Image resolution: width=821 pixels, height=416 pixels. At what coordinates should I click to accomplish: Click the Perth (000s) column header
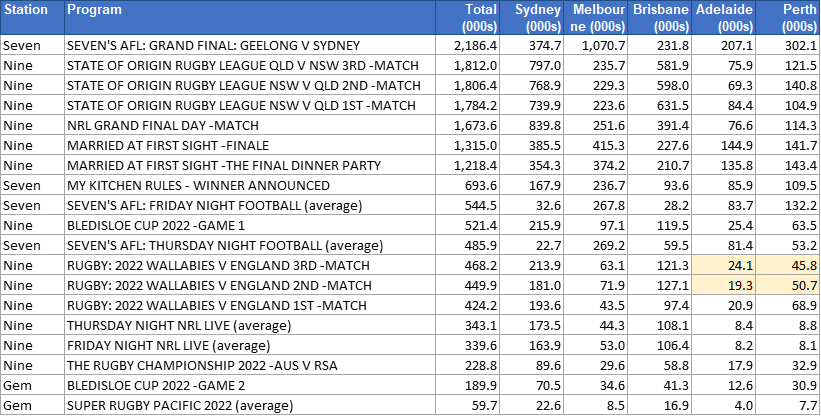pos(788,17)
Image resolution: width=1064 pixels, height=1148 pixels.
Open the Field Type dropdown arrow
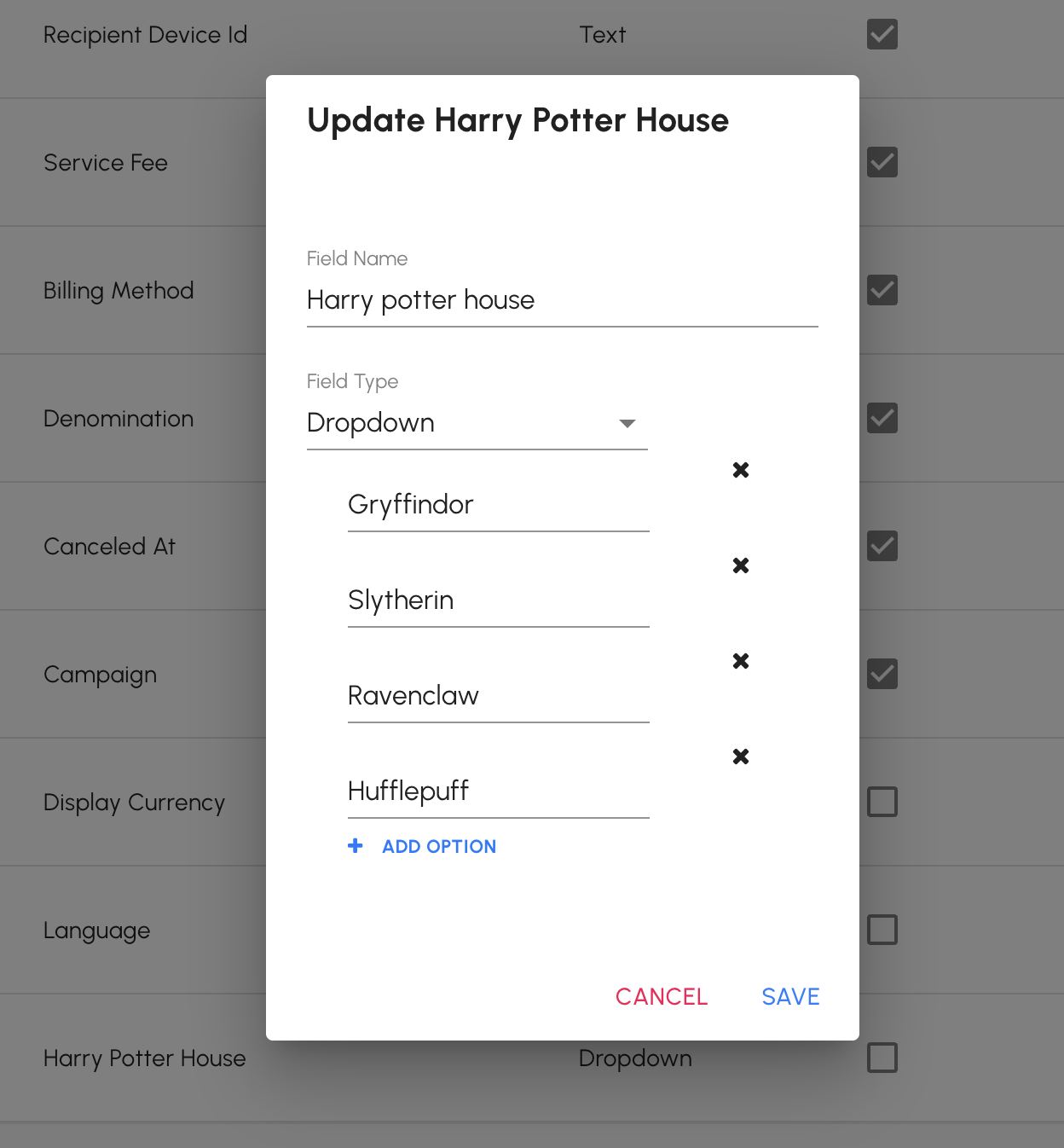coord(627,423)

**EXERCISE REQUIREMENTS**
Images should not appear in the copy; retype the listing above exactly.

**WORKED SOLUTION**
Image resolution: width=821 pixels, height=416 pixels. At what coordinates should I click to accomplish: Click the Perth (000s) column header
pos(788,17)
Image resolution: width=1064 pixels, height=1148 pixels.
Open the Field Type dropdown arrow
coord(627,423)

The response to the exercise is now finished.